Run stuck sleeping after a lost terminal signal. The bot’s reply is in the run thread but no signal.dispatch.completed follows (www isolate evicted between reply and signal publish). The done-check’s primary evidence is that signal, so inline finish and reconcile both saw “still open” — runs were stranded forever. The done-check now has fallback evidence: the bot’s newest pi.assistant entry with a final stopReason (stop/length/error/aborted), once past a 60s grace, counts as the turn’s end, so the reconcile sweep self-heals these within ~90 seconds. Diagnose a stuck run: /workflows debug pane shows Awaiting yes while the thread shows a finished bot reply; conductor log repeats [reconcile] emitted=0 checked=N. Manual unstick (also works on old deploys): reply anything in the run thread — the new bot turn’s terminal satisfies the done-check.
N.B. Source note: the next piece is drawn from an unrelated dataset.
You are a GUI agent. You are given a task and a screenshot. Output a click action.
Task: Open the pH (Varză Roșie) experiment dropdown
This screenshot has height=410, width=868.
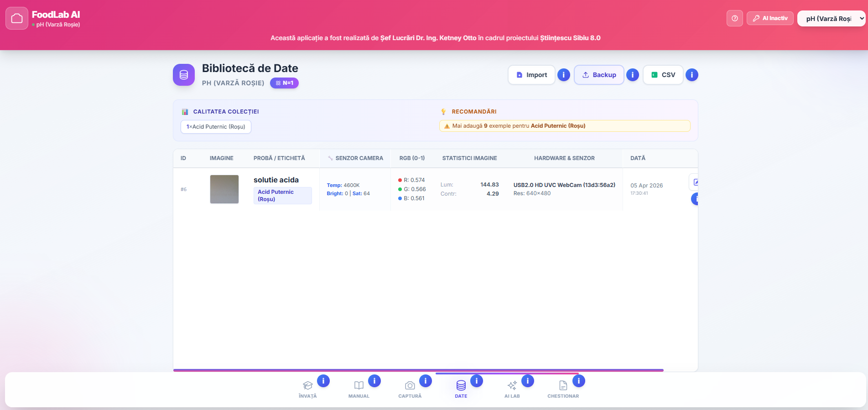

Code: apps/cli/src/http.ts + commands/http.ts (arbe http), apps/cli/src/debug.ts + commands/debug.ts, apps/cli/src/auth.ts (token storage), apps/www/src/routes/api/threads/[id]/stream/+server.ts (owner-only stream proxy), apps/www/scripts/profile-routes.ts (route perf harness).

Every failed command, surprising flag, and “had to read the source” is DX signal — capture it; tests/README.md collects findings into prompt-shaped reports.